> _Goal of the exercise_
Collect each line of the data below that contains the word "screenshot".

> _Records_
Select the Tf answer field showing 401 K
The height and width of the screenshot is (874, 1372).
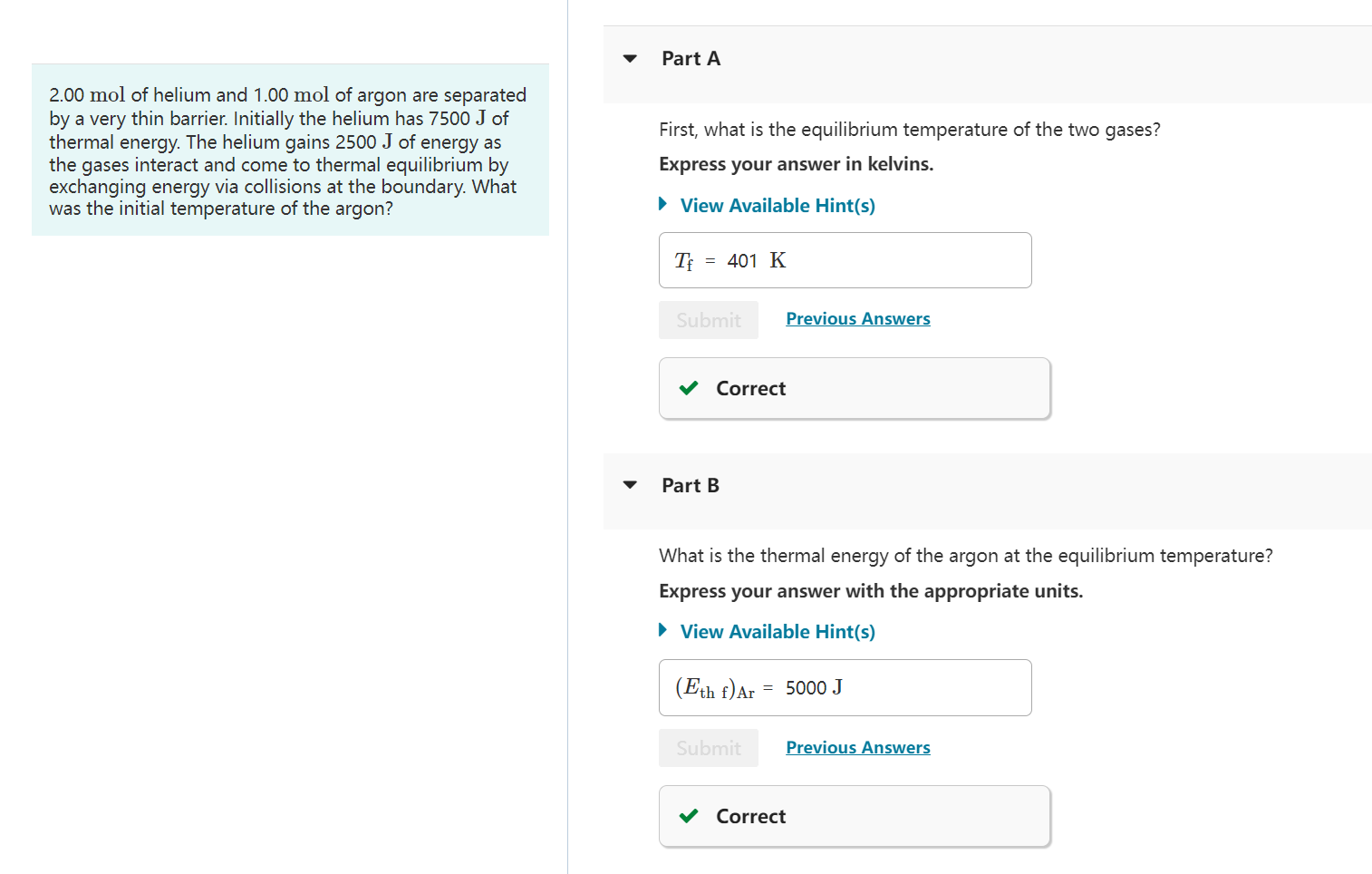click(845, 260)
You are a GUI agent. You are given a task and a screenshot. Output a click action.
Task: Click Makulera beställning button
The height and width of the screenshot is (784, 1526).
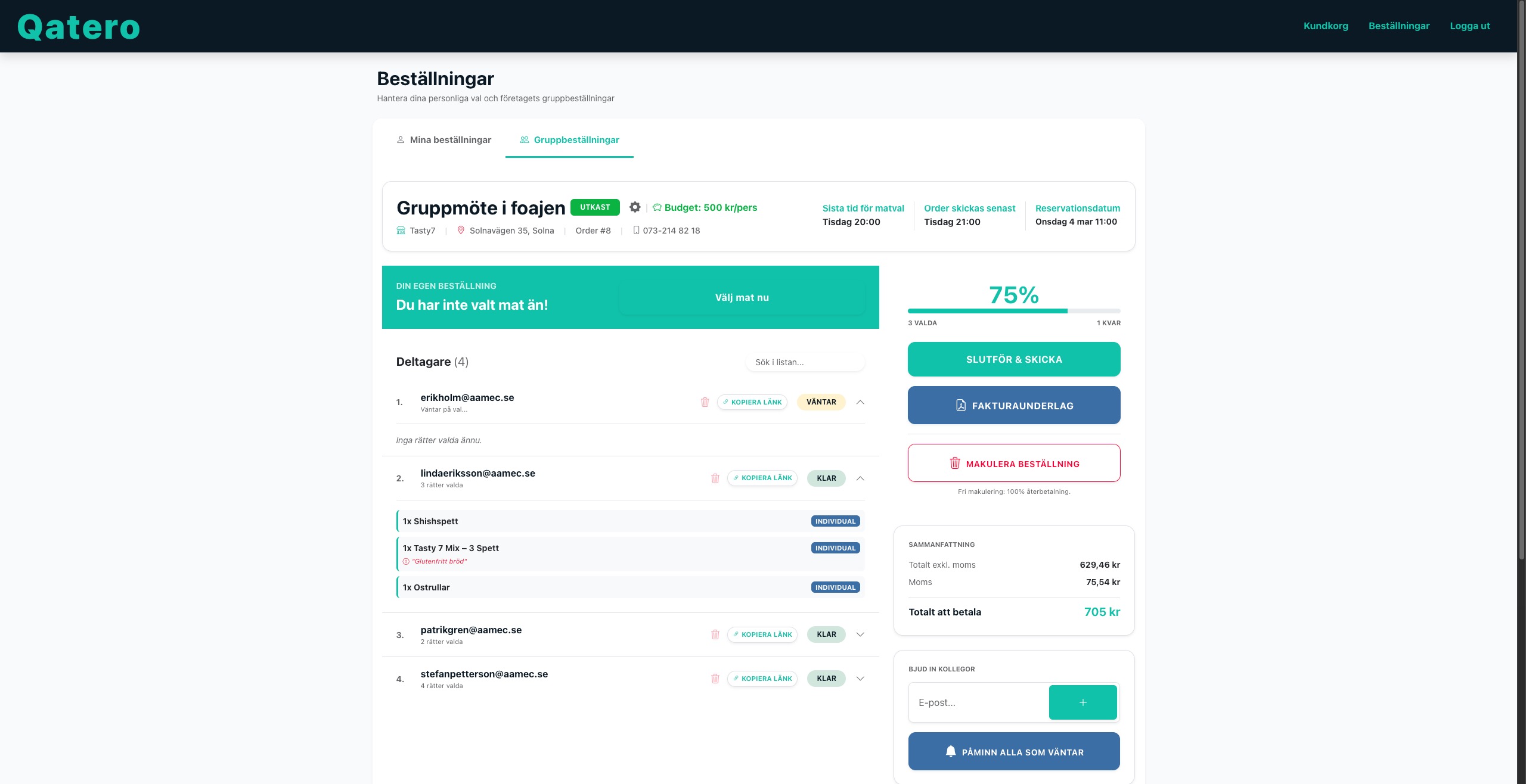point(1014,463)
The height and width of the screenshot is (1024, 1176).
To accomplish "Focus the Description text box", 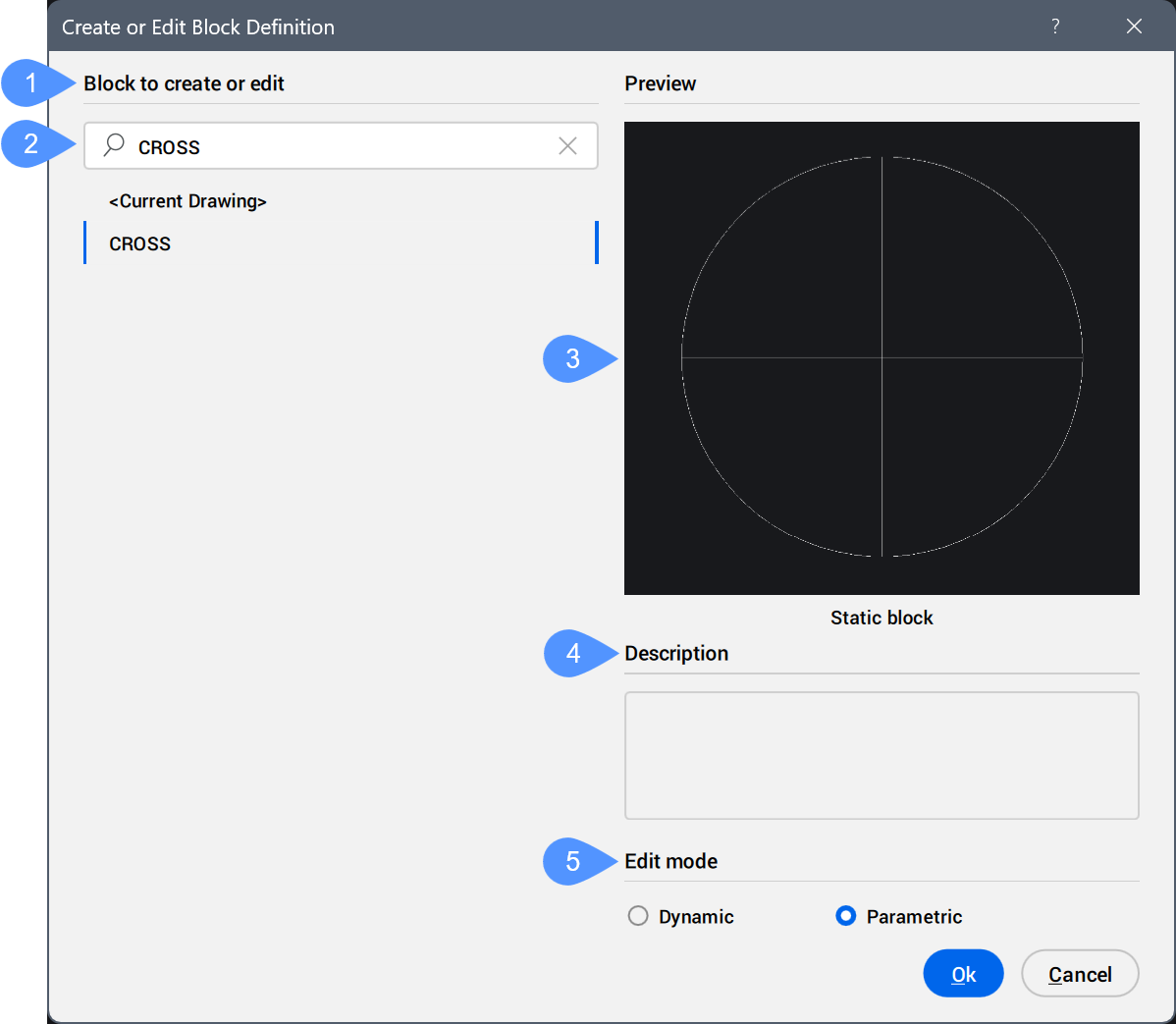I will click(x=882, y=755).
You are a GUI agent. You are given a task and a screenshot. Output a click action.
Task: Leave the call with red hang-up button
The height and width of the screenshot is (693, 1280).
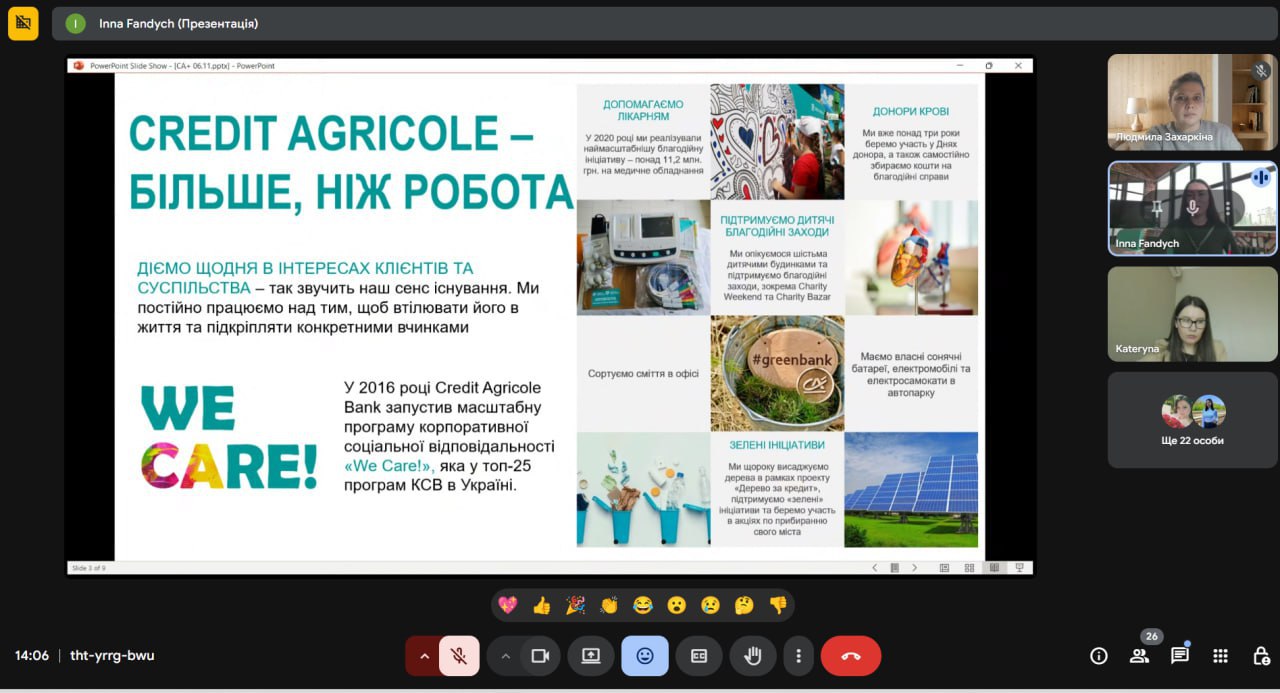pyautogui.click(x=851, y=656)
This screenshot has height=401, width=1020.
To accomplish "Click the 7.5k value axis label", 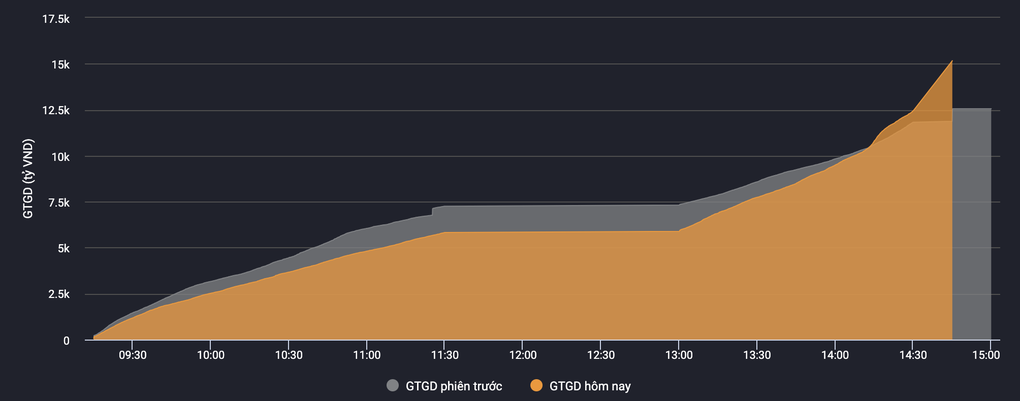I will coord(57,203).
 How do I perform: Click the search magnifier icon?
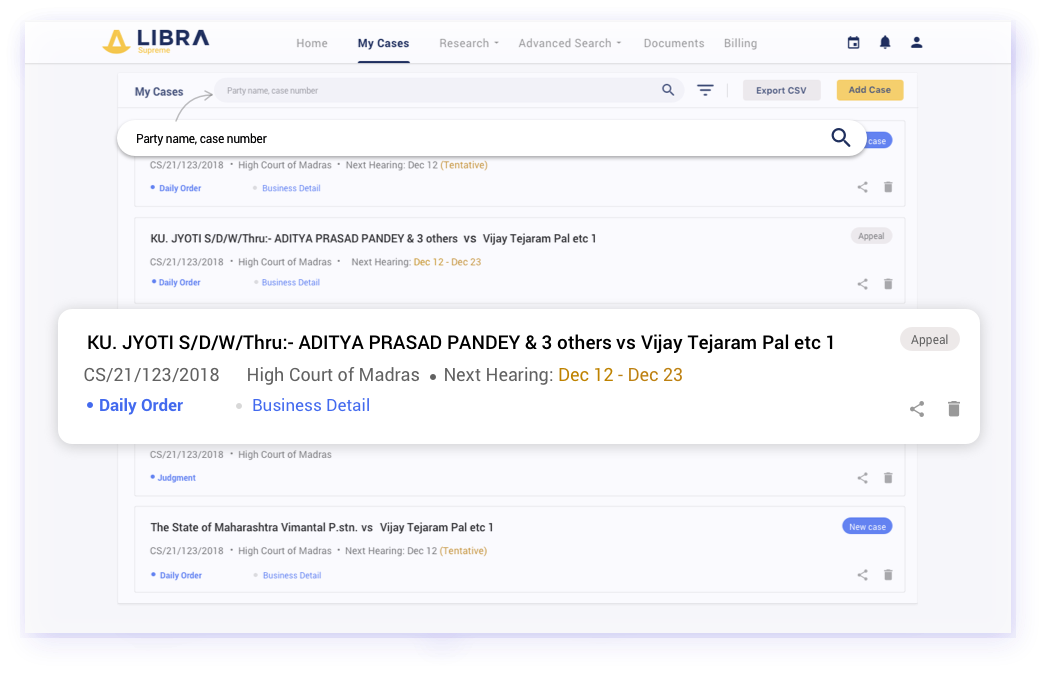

> _Response_
The height and width of the screenshot is (874, 1372).
You are a GUI agent. You are given a task and a screenshot. Output a click action.
The height and width of the screenshot is (784, 1526).
The height and width of the screenshot is (1024, 1176).
You are a GUI agent. You are given a task and a screenshot. Output a click action.
The height and width of the screenshot is (693, 1280).
This screenshot has height=401, width=1020.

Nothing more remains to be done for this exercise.